The language of the law. Part Latin, part Anglo-Saxon, all confusing.
So… it’s GRIP week again.
The Genealogical Research Institute of Pittsburgh (GRIP) has two sessions, one in June and, now, this week in July.
And you know what that means, right?
Yeah, The Legal Genealogist is on the road again.
Rick Sayre and I are co-coordinating the Law School for Genealogists course where a classroom full of eager students will hear about federal and state courts, resources like the U.S. Serial Set, tips for understanding records of our female ancestors, and so much more.
But even though time, this week, will be at a premium, there are still questions to be answered, including the one Charmaine Riley Holley hit me with last night just before dinner:
Just what’s the difference, in a will, between the statement that something is bequeathed and the statement that something is devised?
In the will Charmaine was reading, the deceased was leaving things to a number of relatives and the terminology used wasn’t the same for all. To some, the will used the language “I bequeath and devise” and to others the language was just “I bequeath.”
Why, Charmaine wanted to know, would there be a difference?
Great question, because — even though today we basically use both words any time we give anything to anyone in a will and often say “I give, bequeath and devise” (just to cover all the bases) — historically, there really was a difference between the two terms.
To bequeath something meant to “give personal property by will to another.”1
To devise something meant to make a “gift of real property by will.”2
And the difference between personal and real property, of course, is that personal property is “property of a personal or movable nature, as opposed to property of a local or immovable character, (such as land or houses), the latter being called ‘real property.’”3
So the decedent in Charmaine’s case bequeathed his personal property, and he devised his real property — his land.
SOURCES
My Mother bequeathed her share (50%) of ownership in a house to her sister (My Auntie)

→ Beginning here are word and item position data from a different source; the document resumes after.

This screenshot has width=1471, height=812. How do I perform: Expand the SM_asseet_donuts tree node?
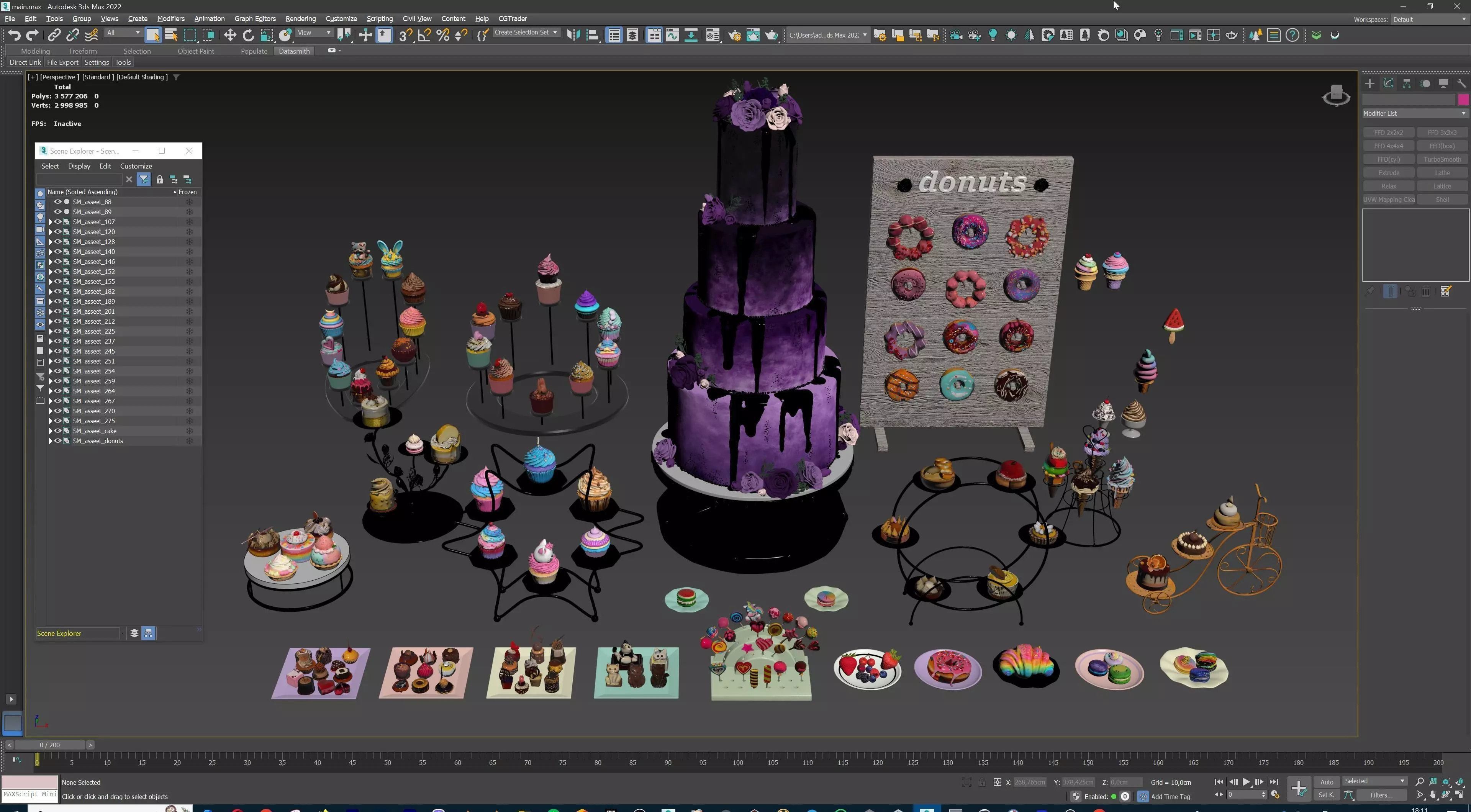coord(50,441)
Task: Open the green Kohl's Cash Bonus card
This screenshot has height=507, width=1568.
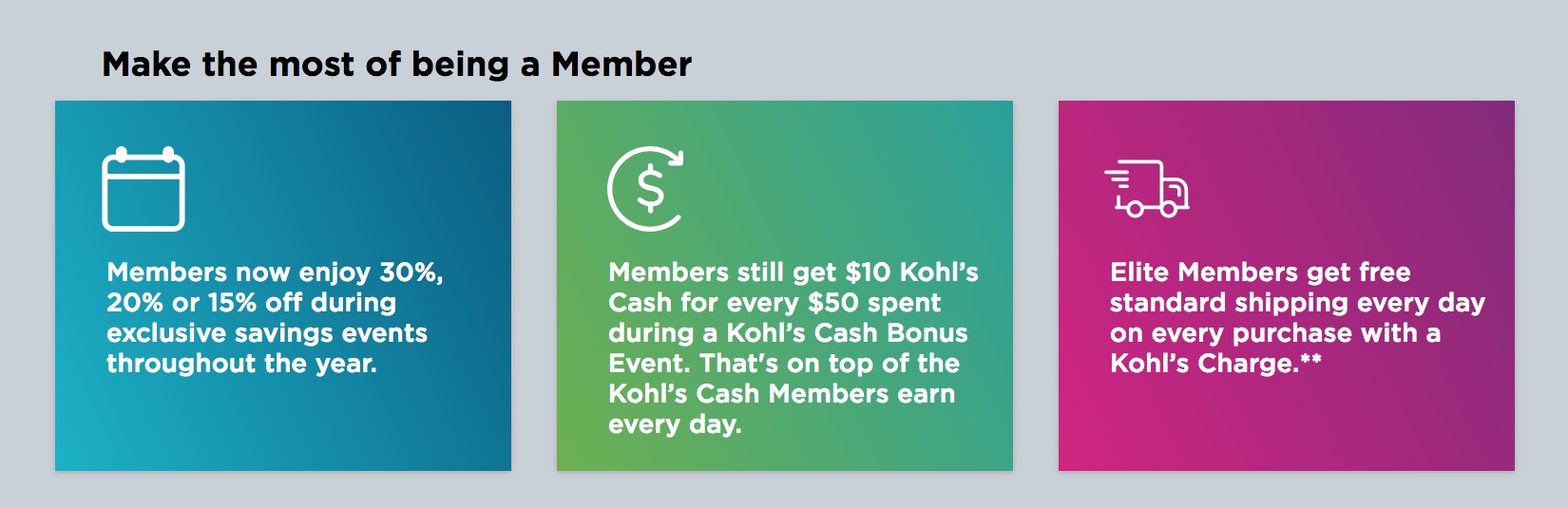Action: (x=785, y=286)
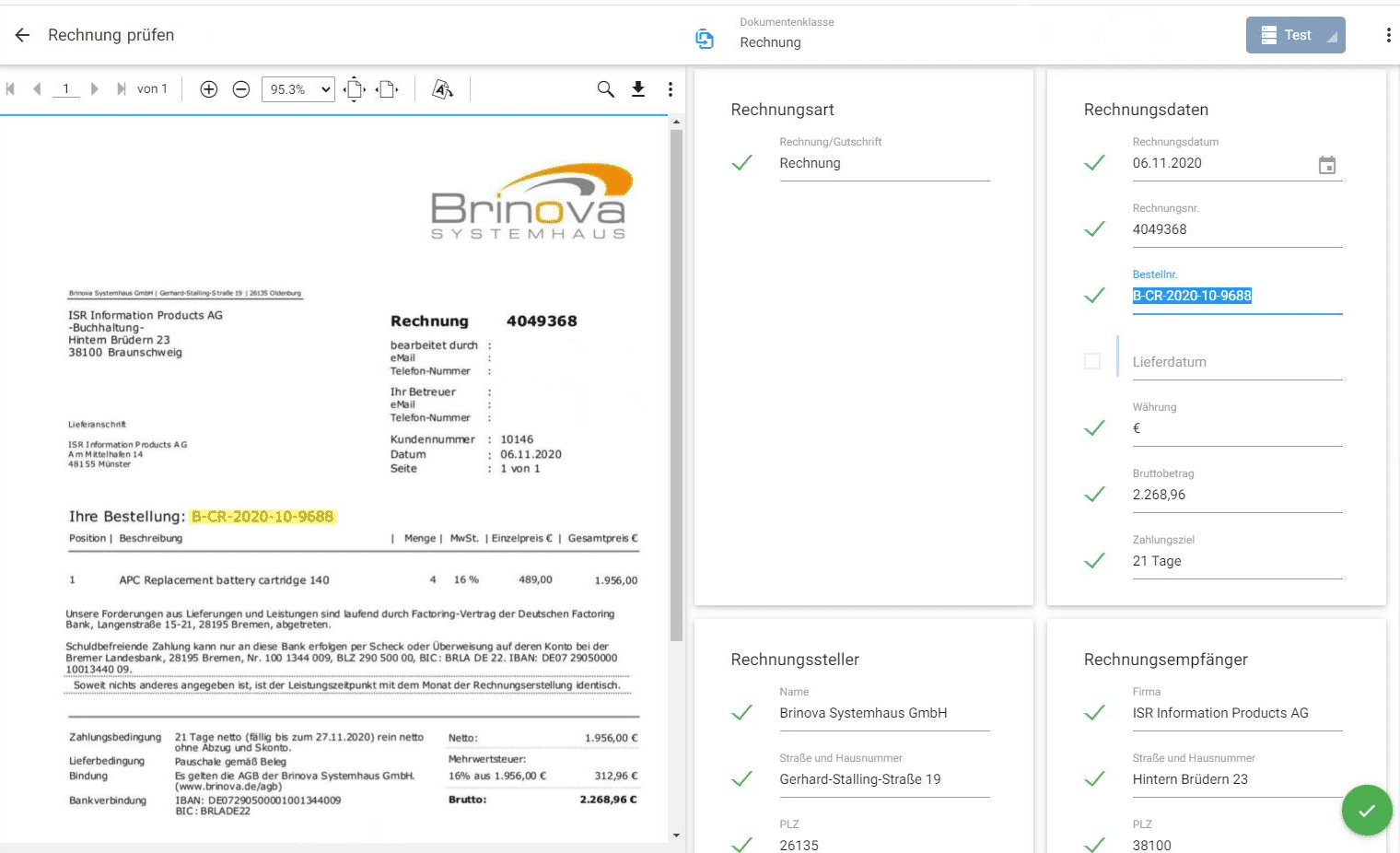Click the page number input field
The height and width of the screenshot is (853, 1400).
[x=65, y=88]
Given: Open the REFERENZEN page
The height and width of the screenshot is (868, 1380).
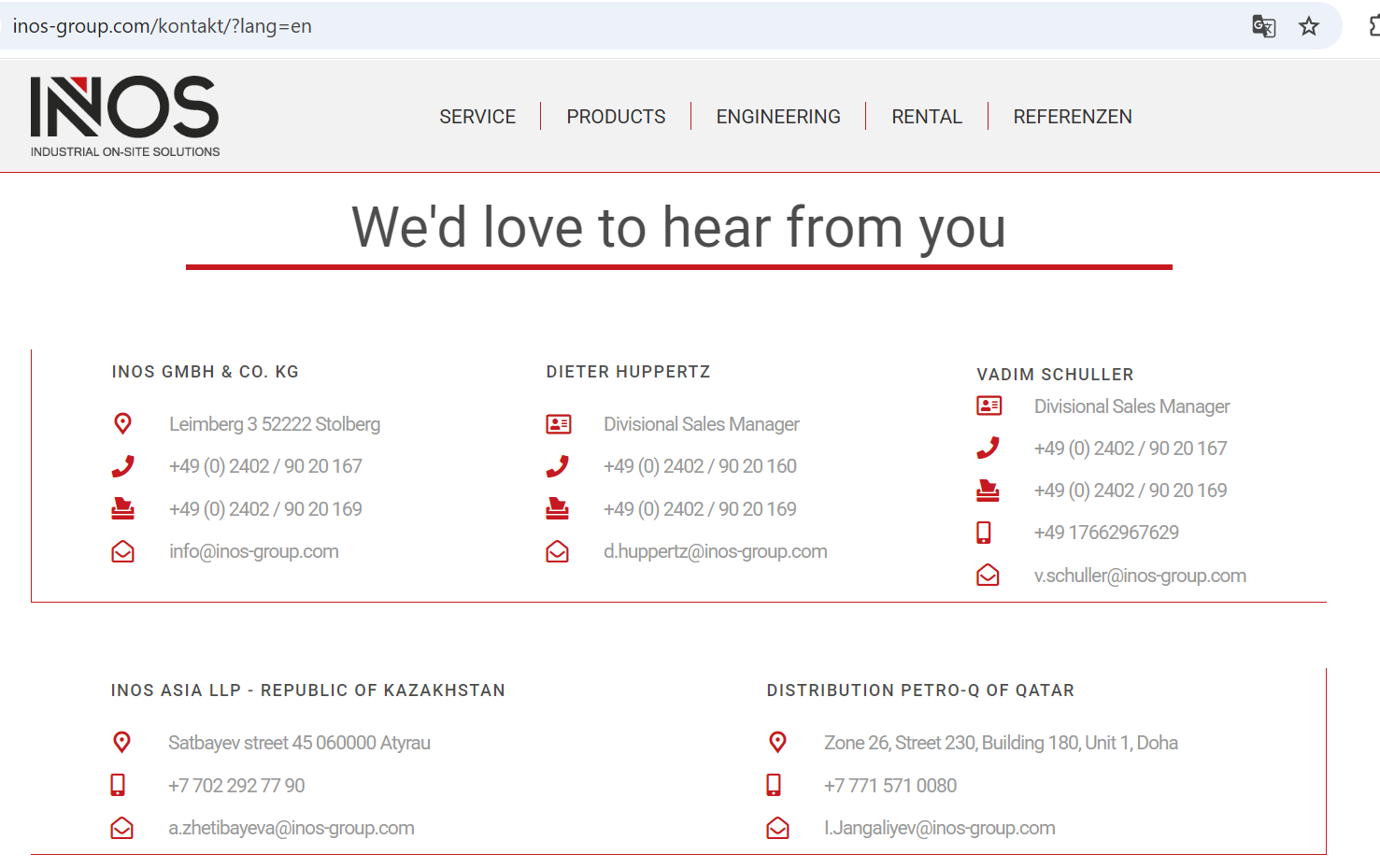Looking at the screenshot, I should (1073, 117).
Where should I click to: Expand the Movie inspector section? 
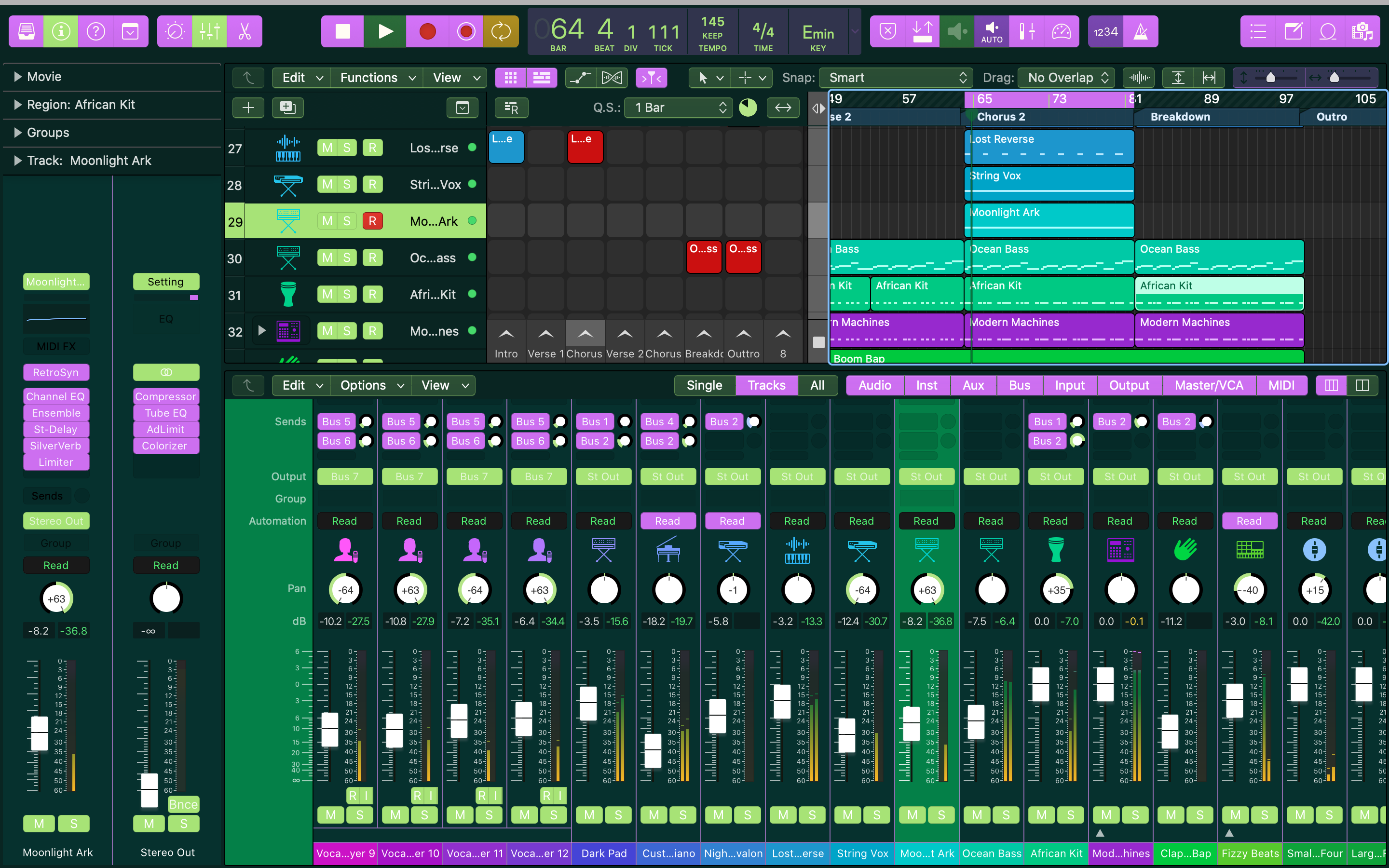18,76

After my Mother passed on, my Uncle (Mother’s brother got in to the act and sold the house.
Since I live in USA almost 7,000 miles away I could do nothing although the house was promised to my sister and myself. Of course we got nothing. Can anyone answer this: Is bequeathed legal under these circumstances. My Uncle had my very ill Aunties will changed twice at a later date. Nice person “I do not think” THank you
No-one can advise you about the legality of this sort of transaction except an attorney licensed to practice in the jurisdiction where the events occurred. You’ll need to hire a lawyer.
Judy,
Thank you. Of course it is too late to take any action. I was attempting to find out the true meaning of the difference between bequeath and devise. Anyway thank you very much for reply.
Howard
In modern wills, there is no difference.
Judy,
Thank you, but I just read on another site that there is a difference. Still need more research.
Thanks
If in my mother’s will she has devised and bequeathed to her children would this mean that we would nt have to sell the house to pay for her care in a home.
I’m afraid that this is the kind of current-law question that should be answered by an attorney licensed to practice in your jurisdiction. Whatever the law meant years ago in terms of your genealogical research wouldn’t necessarily mean a thing when it comes to the law today.
My mother wrote a letter that she had notarized bequeathing her car to her boyfriend’s son, and daughter-in-law under duress. Previously, she had a short will notarized by 2 notaries in her state, leaving all her worldly possessions to me, her daughter. The only worldly possessions she owns is her 2011 car. The last document she wrote was written in exactly the same wording, and she had it notarized. This time she left the car specifically to me. She no longer has any contact with her boyfriend, and hasn’t for almost a year now. She is concerned that the latest document might not hold up in court if her ex-boyfriend’s son should come after her for the car. Could his document hold up in court, even though she has since re-written a new bequeathment to me?
You need to consult with an attorney licensed to practice in the jurisdiction where your mother lives to be certain what the formalities are that would make her bequest valid. In general (and keep in mind this is not legal advice), as long as the document is executed with all the formalities required by the law of her state, the last such document will be given effect. But it’s almost always better if that latest document specifically mentions that it is revoking any prior wills or bequests. Let me repeat, however, this is not legal advice and you should consult with an attorney licensed to practice in the jurisdiction where your mother lives.